Musica grandiosa del periodo, balli socializzanti, sensuali e ritmati (“però sanno ballare, glielo dobbiamo riconoscere”, dice lo stupido razzista Ivanhoe), abbigliamento in stile e  capigliature orgogliosamente afro, enormi e ben curate.

Tutt’altra storia per l’Associazione dei suprematisti bianchi che ipocritamente si celano dietro questa etichetta per non essere associati  al KKK, salvo invece  aderire alla filosofia razzista in toto. Il loro vero obiettivo, oltre che bruciare croci, è di  prendere il potere e scalare le istituzioni. (Ci riuscirà Steve Bannon capitalizzando per Trump  i voti dei nuovi  pericolosi suprematisti bianchi).

patrice dumas

Il ruolo delle donne  è significativo:  la nera Patrice Dumas, stile Angela Davies, è  presidentessa dell’Associazione Studenti Universitari  per i diritti dei Neri;

la bianca  grassoccia e isterica Connie è  desiderosa di compiacere il marito super razzista e schizzato e di accreditarsi con i capi del Klan, fino al punto di piazzare il C4 sotto la macchina di Patrice… provocando peraltro un esito  che non svelo.

Molto intense e belle, le scene in cui gli studenti sono raccolti  in religioso silenzio  per ascoltare il discorso   di rivendicazione del potere al popolo nero di Kwame Ture, attivista di punta del Movimento di Rivendicazione dei Diritti Civili,

e  quello del vecchio attivista che racconta la storia del giovanissimo  nero torturato fino alla morte  dal clan. Quest’ultimo racconto procede parallelamente  alla cerimonia di investitura del Ron Bianco e alla preparazione dell’attentato.

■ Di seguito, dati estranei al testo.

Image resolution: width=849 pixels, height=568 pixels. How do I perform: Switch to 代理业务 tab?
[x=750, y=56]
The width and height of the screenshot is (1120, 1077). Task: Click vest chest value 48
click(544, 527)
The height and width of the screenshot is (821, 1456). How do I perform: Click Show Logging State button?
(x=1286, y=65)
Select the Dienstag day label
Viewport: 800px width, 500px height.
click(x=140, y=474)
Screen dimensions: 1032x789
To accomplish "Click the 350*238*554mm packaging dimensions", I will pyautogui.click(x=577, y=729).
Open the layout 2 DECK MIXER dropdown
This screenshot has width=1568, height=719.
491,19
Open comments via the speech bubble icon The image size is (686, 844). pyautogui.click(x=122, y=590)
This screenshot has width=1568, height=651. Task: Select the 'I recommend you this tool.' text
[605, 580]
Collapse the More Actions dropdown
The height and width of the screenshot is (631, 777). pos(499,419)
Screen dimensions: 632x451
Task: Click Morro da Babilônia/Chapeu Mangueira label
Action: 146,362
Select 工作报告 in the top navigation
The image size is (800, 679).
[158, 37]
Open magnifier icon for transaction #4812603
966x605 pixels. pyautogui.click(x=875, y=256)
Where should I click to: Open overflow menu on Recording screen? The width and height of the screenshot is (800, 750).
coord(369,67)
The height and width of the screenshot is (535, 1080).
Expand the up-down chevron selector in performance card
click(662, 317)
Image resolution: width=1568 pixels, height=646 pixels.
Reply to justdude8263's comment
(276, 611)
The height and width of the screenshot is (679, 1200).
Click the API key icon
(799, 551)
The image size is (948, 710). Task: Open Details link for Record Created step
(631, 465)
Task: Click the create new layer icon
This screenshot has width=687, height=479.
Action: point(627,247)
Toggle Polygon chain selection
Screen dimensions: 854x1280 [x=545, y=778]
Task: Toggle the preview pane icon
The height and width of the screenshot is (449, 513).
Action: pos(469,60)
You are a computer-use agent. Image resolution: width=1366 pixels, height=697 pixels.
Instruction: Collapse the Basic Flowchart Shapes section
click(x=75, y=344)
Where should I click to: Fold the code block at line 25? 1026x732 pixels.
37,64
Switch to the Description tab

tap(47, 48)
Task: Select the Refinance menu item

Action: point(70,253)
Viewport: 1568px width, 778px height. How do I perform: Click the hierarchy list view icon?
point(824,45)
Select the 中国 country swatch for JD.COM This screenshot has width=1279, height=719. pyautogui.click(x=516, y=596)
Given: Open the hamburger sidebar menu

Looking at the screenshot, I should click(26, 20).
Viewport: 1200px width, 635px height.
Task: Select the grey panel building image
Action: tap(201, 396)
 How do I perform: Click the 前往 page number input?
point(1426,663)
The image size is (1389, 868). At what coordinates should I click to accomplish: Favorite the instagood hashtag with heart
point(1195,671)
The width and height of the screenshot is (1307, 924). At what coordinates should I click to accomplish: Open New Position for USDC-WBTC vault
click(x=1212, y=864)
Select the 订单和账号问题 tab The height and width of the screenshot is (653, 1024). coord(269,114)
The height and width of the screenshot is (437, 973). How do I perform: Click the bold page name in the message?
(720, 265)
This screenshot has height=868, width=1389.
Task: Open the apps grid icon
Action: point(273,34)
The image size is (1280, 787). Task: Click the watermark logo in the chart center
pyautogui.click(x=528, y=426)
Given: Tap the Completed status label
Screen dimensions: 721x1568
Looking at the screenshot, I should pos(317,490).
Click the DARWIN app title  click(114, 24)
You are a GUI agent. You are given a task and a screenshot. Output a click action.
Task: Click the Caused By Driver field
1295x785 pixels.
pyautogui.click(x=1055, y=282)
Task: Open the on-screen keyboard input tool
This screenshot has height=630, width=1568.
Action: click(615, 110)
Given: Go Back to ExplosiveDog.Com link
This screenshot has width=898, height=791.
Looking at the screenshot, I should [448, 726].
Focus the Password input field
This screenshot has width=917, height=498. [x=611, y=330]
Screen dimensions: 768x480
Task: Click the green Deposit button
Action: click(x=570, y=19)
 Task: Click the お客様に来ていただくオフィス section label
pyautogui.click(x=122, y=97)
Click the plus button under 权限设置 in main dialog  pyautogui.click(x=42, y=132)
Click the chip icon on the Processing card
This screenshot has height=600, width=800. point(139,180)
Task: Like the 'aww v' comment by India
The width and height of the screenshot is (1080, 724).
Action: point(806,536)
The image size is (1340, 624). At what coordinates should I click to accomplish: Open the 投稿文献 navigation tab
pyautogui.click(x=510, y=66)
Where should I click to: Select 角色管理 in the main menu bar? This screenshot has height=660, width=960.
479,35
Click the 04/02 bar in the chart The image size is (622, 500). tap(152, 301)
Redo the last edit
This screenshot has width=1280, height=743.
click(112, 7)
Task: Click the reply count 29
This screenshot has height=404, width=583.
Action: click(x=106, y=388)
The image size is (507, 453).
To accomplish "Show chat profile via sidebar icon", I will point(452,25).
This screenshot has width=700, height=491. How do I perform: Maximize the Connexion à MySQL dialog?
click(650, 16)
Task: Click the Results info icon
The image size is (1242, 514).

Il sovrapporsi  di questi due momenti narrativi crea un effetto  cinematografico di crescente tensione ed efficacia.

BlacKkKlansman

Notevoli e inaspettate sono le scene finali che ci riportano ai nostri giorni e rappresentano  quasi un monito a riflettere su ciò che sta accadendo in America  sui diritti umani civili di tutti: bianchi, neri, gialli, arancioni, marroncini,  poveri, ricchi. Eventi  sui quali i nostri mezzi di informazione mettono il silenziatore.

Ieri ho iniziato la mia nuova stagione cinematografica con BLACKkKLANSMAN di Spike Lee, basato su Black Klansman (2014) di Ron Stallworth. Una promessa mantenuta: a Stefanino che me lo ha caldamente consigliato e a me stessa per tornare allo  sguardo caustico di  Spike Lee sulle relazioni tra bianchi e neri in America, e non solo.

Ricco di  azione, rabbia, sorrisi, ironia caustica, musica e narrazione  intelligente BLACKkKLANSMAN è un film sicuramente da vedere.